Alan merenggangkan pelukan tanpa ingin melepaskannya. Ditatapnya lekat-lekat, wajah wanita di hadapannya dengan sendu. Kilatan kesedihan bercampur amarah terlihat jelas dalam sorot matanya yang tajam dan menghujam.
"Jangan samakan cintaku dengan cintanya, Ra!" Suara Alan meninggi, mulai terbawa emosi yang sedari awal ditahannya sekuat hati.
"Kalau dia mencintaimu, dia tidak akan menodaimu, apalagi dengan cara pengecut seperti itu!"
Ucapan Alan membuat Nara semakin terisak mengingat kejadian buruk yang dialaminya sebulan yang lalu. Kejadian yang membuatnya menjadi wanita kotor dan hina.
Alan yang menyadari ucapannya barusan telah membuat hati Nara sakit, langsung mendekap lagi tubuh wanita yang sangat dicintainya itu.
"Maafkan aku. Aku tidak bermaksud melukai hatimu, Ra. Aku terbawa emosi karena kemarahanku padanya."
Diciumnya dengan lembut kening Nara membuat wanita itu semakin meluapkan tangisannya di dada lelaki yang juga sangat dicintainya.
Ya, mereka berdua saling mencintai begitu dalam. Namun takdir tak lagi berpihak pada cinta yang telah mereka satukan hampir lima tahun lamanya.
Sekarang, permainan takdir memaksa keduanya harus menghadapi kenyataan pahit untuk berpisah dan saling melepaskan. Meskipun sama sekali tak menginginkannya, tetapi itulah kenyataan yang harus diterima oleh Alan dan Nara.
Nara terus terisak dalam pelukan kekasihnya. Kekasih yang beberapa hari lagi akan ditinggalkannya karena dia terpaksa harus menikah dengan lelaki lain yang sama sekali tak dicintainya.
Lelaki yang mengaku mencintainya tetapi dengan liciknya berani merenggut kesuciannya dengan tipu daya yang membuatnya sekarang harus merelakan seluruh cinta dan kebahagiaannya pergi dan berganti dengan penderitaan yang akan dia jalani seumur hidup bersama lelaki yang telah menodainya dan membuatnya saat ini mengandung akibat perbuatan tak bermoral lelaki itu.
"Apa kamu benar-benar yakin dengan keputusanmu, Ra?" tanya Alan untuk kesekian kalinya.
Lelaki itu masih tak mau melepaskan pelukannya, bahkan semakin erat menyatukan tubuh mereka hingga nafas dan degupan jantung mereka pun terdengar satu sama lain saling bersahutan.

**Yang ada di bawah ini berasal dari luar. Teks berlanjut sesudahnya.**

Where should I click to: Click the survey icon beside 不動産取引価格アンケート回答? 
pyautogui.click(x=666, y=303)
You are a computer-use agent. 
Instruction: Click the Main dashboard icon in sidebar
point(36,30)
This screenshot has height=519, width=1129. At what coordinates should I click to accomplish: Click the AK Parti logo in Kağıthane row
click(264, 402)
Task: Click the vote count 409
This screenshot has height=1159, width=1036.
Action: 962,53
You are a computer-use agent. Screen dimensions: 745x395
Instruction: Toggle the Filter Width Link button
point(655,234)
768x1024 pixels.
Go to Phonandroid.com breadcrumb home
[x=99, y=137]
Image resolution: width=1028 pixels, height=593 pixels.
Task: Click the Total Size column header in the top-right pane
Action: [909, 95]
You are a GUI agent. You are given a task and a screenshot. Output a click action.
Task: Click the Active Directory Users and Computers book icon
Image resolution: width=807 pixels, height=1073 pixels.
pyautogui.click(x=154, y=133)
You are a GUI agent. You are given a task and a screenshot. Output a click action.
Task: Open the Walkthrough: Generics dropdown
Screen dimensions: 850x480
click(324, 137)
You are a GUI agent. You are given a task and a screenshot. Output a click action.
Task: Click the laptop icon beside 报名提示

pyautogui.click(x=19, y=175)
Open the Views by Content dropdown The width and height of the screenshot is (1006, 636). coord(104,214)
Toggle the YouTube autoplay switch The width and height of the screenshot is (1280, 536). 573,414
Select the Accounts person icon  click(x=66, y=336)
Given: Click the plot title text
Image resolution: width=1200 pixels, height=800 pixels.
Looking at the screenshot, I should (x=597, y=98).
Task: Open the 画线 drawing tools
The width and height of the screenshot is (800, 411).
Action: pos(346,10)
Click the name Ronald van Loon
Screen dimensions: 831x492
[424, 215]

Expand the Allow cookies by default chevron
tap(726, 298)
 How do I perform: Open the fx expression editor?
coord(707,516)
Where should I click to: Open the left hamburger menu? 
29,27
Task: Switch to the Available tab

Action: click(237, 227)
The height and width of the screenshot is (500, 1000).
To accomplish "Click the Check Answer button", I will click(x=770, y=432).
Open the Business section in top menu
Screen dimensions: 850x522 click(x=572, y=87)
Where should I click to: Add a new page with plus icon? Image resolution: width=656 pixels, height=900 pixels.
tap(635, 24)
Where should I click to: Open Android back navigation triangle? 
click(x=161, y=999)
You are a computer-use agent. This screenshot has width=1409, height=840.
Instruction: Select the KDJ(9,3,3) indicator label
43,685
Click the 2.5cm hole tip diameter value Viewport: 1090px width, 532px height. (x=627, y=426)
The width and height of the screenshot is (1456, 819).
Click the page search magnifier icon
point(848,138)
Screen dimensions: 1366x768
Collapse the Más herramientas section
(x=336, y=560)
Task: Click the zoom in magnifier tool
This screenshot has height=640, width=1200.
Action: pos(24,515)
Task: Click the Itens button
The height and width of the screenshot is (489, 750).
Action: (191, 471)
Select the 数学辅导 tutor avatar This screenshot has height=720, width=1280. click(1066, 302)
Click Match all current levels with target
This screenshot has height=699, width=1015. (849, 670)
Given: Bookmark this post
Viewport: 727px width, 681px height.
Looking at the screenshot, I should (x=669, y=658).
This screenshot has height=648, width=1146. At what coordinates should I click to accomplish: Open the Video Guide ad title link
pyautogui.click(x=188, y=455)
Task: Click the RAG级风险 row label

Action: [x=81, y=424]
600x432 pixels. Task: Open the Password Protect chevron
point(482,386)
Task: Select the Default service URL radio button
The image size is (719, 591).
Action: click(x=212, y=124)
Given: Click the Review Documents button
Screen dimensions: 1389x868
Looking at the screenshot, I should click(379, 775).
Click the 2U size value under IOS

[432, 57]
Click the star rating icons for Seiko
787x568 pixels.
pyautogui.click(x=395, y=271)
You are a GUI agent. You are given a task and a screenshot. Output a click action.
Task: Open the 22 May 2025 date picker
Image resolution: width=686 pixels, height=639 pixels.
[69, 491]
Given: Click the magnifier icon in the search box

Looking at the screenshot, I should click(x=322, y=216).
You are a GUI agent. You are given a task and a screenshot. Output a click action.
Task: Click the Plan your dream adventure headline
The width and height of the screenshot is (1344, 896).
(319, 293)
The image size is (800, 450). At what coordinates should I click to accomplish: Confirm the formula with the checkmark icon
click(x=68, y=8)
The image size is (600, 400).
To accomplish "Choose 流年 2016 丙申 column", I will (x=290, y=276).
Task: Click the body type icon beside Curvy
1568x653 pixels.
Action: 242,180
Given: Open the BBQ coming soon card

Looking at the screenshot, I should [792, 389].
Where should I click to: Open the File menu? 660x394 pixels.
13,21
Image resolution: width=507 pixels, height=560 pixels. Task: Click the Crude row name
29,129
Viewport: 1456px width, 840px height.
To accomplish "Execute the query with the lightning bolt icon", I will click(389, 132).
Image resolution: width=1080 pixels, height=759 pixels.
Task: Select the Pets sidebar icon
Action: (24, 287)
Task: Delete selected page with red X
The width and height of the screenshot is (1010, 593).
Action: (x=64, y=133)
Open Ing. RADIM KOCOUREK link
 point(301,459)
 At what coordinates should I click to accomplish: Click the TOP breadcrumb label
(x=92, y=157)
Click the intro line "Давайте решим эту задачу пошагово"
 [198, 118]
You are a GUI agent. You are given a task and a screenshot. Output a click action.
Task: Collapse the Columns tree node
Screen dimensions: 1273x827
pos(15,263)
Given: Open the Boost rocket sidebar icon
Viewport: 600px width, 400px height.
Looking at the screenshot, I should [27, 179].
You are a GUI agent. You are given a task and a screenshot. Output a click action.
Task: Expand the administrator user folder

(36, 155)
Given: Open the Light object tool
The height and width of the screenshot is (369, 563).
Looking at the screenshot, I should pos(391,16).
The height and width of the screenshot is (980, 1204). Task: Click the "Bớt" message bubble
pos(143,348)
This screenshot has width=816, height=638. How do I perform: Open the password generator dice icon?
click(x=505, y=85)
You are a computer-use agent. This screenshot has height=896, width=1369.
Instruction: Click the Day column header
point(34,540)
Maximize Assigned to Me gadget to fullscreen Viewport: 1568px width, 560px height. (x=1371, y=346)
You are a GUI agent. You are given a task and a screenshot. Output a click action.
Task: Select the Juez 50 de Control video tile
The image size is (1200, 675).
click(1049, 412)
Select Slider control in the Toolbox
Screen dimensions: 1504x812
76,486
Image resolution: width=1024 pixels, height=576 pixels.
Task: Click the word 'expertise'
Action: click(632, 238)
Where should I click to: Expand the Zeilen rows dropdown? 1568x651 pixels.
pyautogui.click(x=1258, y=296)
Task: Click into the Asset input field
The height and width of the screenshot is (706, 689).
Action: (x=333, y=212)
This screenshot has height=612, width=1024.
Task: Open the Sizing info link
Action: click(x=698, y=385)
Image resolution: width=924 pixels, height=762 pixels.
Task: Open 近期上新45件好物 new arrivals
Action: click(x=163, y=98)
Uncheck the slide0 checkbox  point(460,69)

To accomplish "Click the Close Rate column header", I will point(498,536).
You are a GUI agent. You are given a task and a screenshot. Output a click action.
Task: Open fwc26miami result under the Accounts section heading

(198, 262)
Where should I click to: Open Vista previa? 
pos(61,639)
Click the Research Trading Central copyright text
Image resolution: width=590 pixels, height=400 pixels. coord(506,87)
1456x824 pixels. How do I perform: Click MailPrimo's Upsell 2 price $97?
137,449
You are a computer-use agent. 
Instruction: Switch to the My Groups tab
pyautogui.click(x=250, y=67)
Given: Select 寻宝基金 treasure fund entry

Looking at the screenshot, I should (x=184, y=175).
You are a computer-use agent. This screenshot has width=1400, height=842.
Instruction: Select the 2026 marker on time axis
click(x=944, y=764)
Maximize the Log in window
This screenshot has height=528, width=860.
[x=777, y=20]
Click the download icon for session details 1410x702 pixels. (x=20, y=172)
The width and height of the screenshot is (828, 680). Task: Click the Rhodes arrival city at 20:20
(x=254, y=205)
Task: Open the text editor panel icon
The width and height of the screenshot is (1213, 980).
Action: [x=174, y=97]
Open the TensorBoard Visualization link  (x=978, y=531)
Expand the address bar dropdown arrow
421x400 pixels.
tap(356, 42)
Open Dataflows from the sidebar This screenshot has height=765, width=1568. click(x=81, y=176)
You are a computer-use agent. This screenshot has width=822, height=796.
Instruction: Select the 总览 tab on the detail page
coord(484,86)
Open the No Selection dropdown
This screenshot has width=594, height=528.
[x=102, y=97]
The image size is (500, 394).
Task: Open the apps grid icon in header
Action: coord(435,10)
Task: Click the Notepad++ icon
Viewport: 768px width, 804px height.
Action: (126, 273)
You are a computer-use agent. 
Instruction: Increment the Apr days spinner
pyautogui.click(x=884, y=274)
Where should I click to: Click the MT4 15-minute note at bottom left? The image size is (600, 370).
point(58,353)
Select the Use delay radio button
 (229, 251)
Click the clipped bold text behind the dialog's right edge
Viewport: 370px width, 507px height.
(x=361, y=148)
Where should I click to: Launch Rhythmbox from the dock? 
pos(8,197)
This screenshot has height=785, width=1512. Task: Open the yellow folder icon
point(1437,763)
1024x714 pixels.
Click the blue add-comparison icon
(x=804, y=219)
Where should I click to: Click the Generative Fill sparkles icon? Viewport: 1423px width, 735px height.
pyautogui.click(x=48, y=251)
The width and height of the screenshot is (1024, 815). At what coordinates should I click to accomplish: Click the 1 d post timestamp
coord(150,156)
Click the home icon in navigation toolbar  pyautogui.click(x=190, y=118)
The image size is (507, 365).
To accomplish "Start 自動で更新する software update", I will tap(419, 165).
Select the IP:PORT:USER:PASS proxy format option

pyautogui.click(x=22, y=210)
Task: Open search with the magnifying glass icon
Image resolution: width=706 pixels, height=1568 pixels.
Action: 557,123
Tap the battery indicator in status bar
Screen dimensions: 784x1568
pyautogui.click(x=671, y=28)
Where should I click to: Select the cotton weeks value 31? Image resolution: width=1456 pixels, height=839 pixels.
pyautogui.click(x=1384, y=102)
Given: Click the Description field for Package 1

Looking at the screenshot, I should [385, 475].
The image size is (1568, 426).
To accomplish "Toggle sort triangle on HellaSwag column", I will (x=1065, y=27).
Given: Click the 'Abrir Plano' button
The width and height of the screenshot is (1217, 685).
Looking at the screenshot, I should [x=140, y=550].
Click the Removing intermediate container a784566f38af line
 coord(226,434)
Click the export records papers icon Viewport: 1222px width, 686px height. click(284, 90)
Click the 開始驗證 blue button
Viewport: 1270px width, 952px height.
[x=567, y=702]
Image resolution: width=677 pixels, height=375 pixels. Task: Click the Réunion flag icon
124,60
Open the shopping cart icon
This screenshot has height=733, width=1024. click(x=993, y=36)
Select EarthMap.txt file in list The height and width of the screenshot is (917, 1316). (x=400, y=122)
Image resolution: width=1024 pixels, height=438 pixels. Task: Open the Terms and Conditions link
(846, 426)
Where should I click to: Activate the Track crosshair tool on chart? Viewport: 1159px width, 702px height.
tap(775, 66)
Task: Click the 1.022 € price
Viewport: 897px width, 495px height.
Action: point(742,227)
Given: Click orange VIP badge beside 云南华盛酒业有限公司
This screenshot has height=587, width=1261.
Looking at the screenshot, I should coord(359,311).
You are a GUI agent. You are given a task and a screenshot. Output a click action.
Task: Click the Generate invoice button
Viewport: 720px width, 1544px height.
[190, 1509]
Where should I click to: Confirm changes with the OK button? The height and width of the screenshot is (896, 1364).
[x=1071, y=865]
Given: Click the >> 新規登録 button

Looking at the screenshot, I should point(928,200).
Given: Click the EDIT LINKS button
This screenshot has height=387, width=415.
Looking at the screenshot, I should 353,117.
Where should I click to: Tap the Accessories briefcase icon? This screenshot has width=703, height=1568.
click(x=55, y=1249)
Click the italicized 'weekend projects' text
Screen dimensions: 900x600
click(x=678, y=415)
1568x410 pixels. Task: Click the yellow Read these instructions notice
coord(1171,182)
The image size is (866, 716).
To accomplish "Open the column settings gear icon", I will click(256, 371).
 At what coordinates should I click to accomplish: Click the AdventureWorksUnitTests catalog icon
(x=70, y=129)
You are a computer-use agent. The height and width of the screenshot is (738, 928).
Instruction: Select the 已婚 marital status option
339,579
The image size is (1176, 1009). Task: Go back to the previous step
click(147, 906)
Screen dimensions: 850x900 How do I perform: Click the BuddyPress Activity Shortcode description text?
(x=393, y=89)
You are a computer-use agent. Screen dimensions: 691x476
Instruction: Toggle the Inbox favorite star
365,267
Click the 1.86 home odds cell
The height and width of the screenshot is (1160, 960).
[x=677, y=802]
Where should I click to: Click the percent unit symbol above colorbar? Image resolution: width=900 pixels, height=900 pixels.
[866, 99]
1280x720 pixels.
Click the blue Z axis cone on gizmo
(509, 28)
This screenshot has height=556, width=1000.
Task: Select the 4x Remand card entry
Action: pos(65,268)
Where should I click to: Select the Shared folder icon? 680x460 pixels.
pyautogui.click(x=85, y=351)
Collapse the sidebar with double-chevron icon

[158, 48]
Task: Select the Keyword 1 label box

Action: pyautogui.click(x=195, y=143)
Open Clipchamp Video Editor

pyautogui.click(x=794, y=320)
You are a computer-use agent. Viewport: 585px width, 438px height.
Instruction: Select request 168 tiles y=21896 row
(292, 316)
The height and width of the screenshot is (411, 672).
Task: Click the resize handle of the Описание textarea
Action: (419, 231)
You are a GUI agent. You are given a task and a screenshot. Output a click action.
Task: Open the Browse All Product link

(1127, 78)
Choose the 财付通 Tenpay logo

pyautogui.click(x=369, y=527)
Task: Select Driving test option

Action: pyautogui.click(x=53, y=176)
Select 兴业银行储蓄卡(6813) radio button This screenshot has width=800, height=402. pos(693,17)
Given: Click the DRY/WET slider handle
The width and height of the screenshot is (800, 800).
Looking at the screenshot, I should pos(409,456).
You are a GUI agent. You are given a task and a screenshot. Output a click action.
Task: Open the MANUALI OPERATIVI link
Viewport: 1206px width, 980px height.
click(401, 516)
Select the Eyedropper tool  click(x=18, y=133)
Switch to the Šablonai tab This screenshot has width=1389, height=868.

"Yakin tidak yakin, aku tetap harus mengambil keputusan ini, Lan. Karena ada yang harus aku jaga di dalam rahimku," ucap Nara lirih dalam isak tangisnya yang penuh kesedihan.
"Aku tidak mungkin mengabaikan keberadaan janin suci ini, meskipun aku sama sekali tidak mencintai lelaki itu."
Bahkan Nara pun tak mau lagi menyebut namanya. Dia terlalu kecewa dan sakit hati atas perlakuan lelaki itu, hingga namanya pun terasa begitu menjijikkan untuk didengarnya apalagi diucapkannya.
"Bagaimana dengan hubungan kita, Ra? Cinta kita berdua? Rencana pernikahan yang sudah kita bicarakan? Haruskah semua itu berakhir begitu saja ...?"
Nada keputusasaan mulai terdengar dari setiap kalimat yang keluar dari bibir Alan. Tak pelak, Nara semakin terisak mendengarnya. Dia sama putus asanya dengan sang kekasih. Kekasih yang terpaksa akan menjadi mantan kekasih. Mantan terbaiknya, mantan yang terindah.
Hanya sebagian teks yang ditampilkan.